Monday, December 21, 2009
Posted by: Meredith Jessup at 1:06 PM

Americans United for Life has completed a legal analysis of Reid's managers amendment to the Senate health care bill and is warning about some key pro-life concerns:

From a preliminary analysis of Majority Leader Reid’s manager’s amendment, it is clear that it is unacceptable and would be a radical departure from existing law and policy.

First, the amendment provides inadequate conscience protection, because it does not prohibit any government entity or program (federal, state, or local) from discriminating against health care providers that do not want to participate in abortions.
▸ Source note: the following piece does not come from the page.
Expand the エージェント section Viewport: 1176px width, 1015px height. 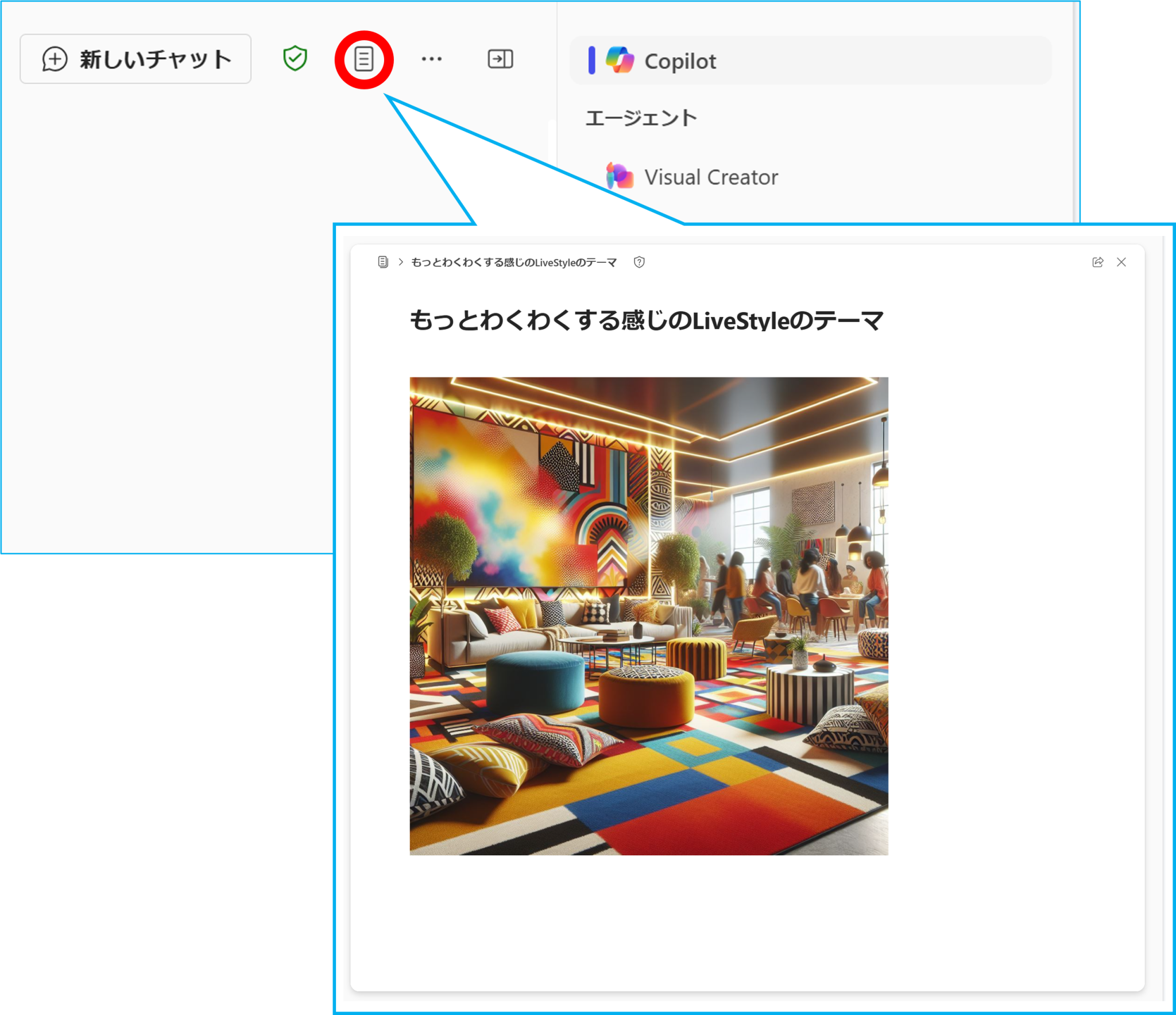[x=641, y=116]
Second, the amendment fails to address our concerns that under the Mikulski amendment (already accepted in the underlying bill), the Health Resources and services Administration (HRSA) has the power to require private insurance plans to include abortion coverage under the guise of “preventive care.”

Third, the amendment allows insurance plans that cover abortions to receive government subsidies, which is a radical departure from existing law (which is not allowed under the Hyde Amendment and the Federal Employees Health Benefits Program).

Fourth, while the amendment allows states to “opt-out” of allowing private plans that include abortion coverage to participate in their exchanges, this “opt-out” provision makes abortion coverage normative. In other words, states will have to act to prevent subsidies from going to plans that cover abortions in their state, turning on its head the traditional federal approach to abortion.

Fifth, the amendment fails to ensure federal funds will not go to assisted suicide.